How to Extract Substring Starting from the End of a String in R

code
rtip
operations
strings
regex
stringr
stringi
Author

Steven P. Sanderson II, MPH

Published

July 16, 2024

Introduction

Hey useR’s! Today, we’re going to discuss a neat trick: extracting substrings starting from the end of a string. We’ll cover how to achieve this using base R, stringr, and stringi. By the end of this post, you’ll have several tools in your R toolbox for string manipulation. Let’s get started!

Extracting Substring from the End of a String

Using Base R

First up, let’s use base R functions to extract substrings from the end of a string. The substr function is your friend here.

Here’s a simple example:

# Define a string
my_string <- "Hello, world!"

# Extract the last 6 characters
substring_from_end <- substr(my_string, nchar(my_string) - 5, nchar(my_string))

# Print the result
print(substring_from_end)
[1] "world!"

Explanation:

  • nchar(my_string) returns the total number of characters in my_string.
  • nchar(my_string) - 5 calculates the starting position of the substring, counting from the end.
  • substr(my_string, start, stop) extracts the substring from the start position to the stop position.

Using stringr

The stringr package makes string manipulation more straightforward and readable. We’ll use the str_sub function for this task.

First, install and load the stringr package if you haven’t already:

#install.packages("stringr")
library(stringr)

Now, let’s extract a substring from the end:

# Define a string
my_string <- "Hello, world!"

# Extract the last 6 characters using stringr
substring_from_end <- str_sub(my_string, -6, -1)

# Print the result
print(substring_from_end)
[1] "world!"

Explanation:

  • str_sub(my_string, start, end) extracts the substring from the start to the end position.
  • Negative indices in str_sub count from the end of the string. So -6 refers to the sixth character from the end, and -1 refers to the last character.

Using stringi

The stringi package is another powerful tool for string manipulation. We’ll use the stri_sub function here.

First, install and load the stringi package:

#install.packages("stringi")
library(stringi)

Let’s extract our substring:

# Define a string
my_string <- "Hello, world!"

# Extract the last 6 characters using stringi
substring_from_end <- stri_sub(my_string, from = -6, to = -1)

# Print the result
print(substring_from_end)
[1] "world!"

Explanation:

  • stri_sub(my_string, from, to) works similarly to str_sub, using from and to parameters to define the start and end positions.
  • Negative values count from the end of the string.

Try It Yourself!

Now it’s your turn!

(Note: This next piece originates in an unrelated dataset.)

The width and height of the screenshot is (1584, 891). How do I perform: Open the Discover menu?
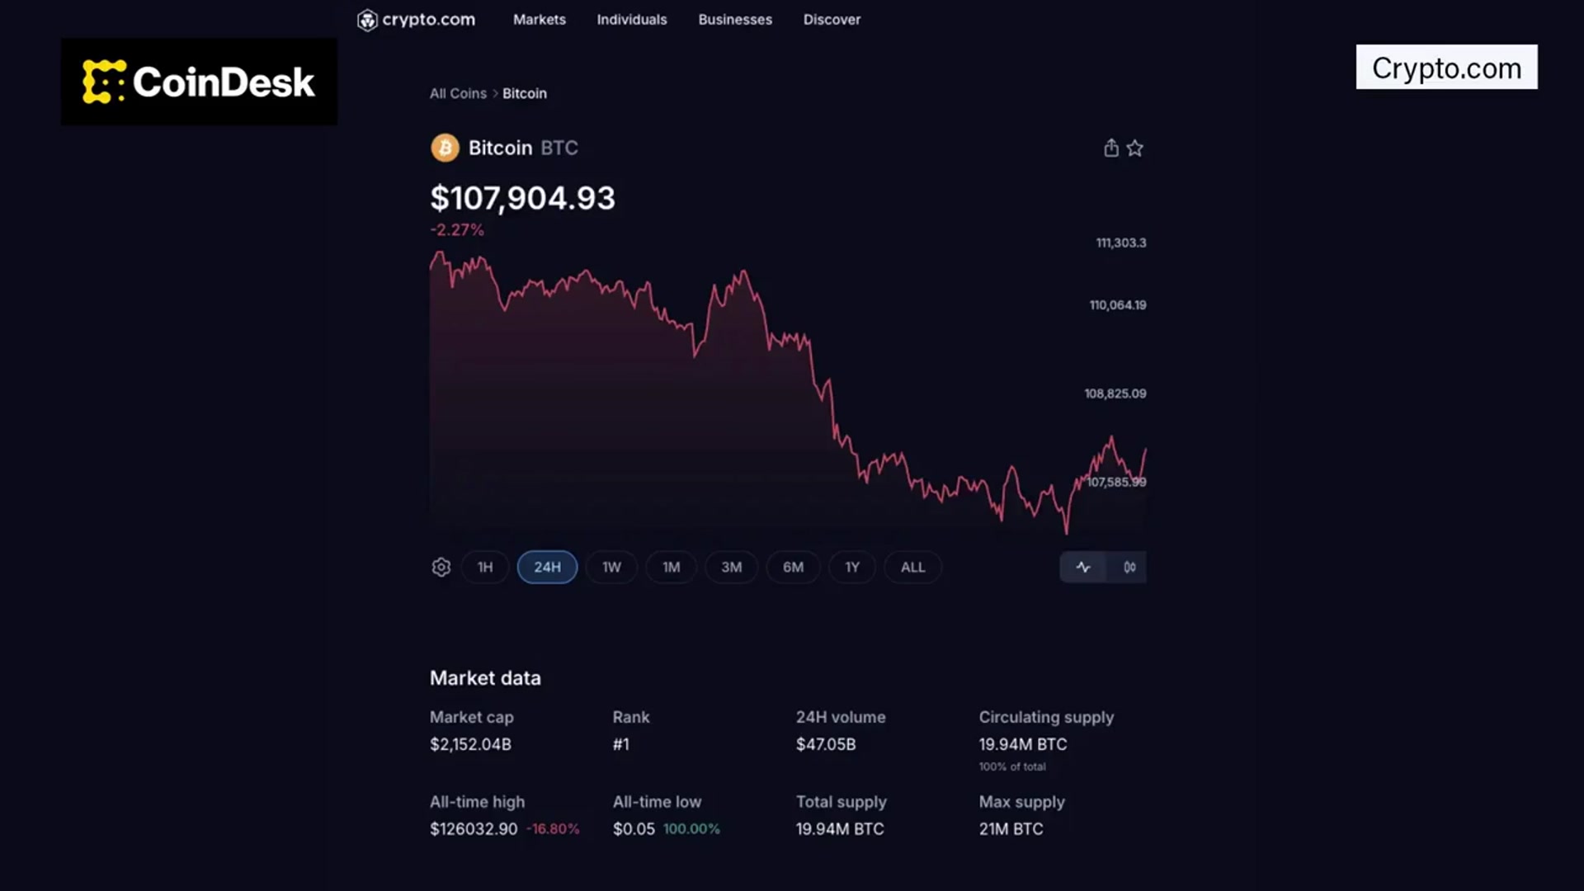coord(832,19)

Try these methods on your own strings. Here are a few ideas to get you started:

  • Extract the last 3 characters of your name.
  • Extract the domain from an email address.
  • Experiment with different lengths and positions.

Conclusion

We’ve explored how to extract substrings from the end of a string using base R, stringr, and stringi. Each method has its own charm, so choose the one that fits your coding style best. String manipulation is a crucial skill in data cleaning and text analysis, so keep practicing and experimenting.


Happy coding! 🚀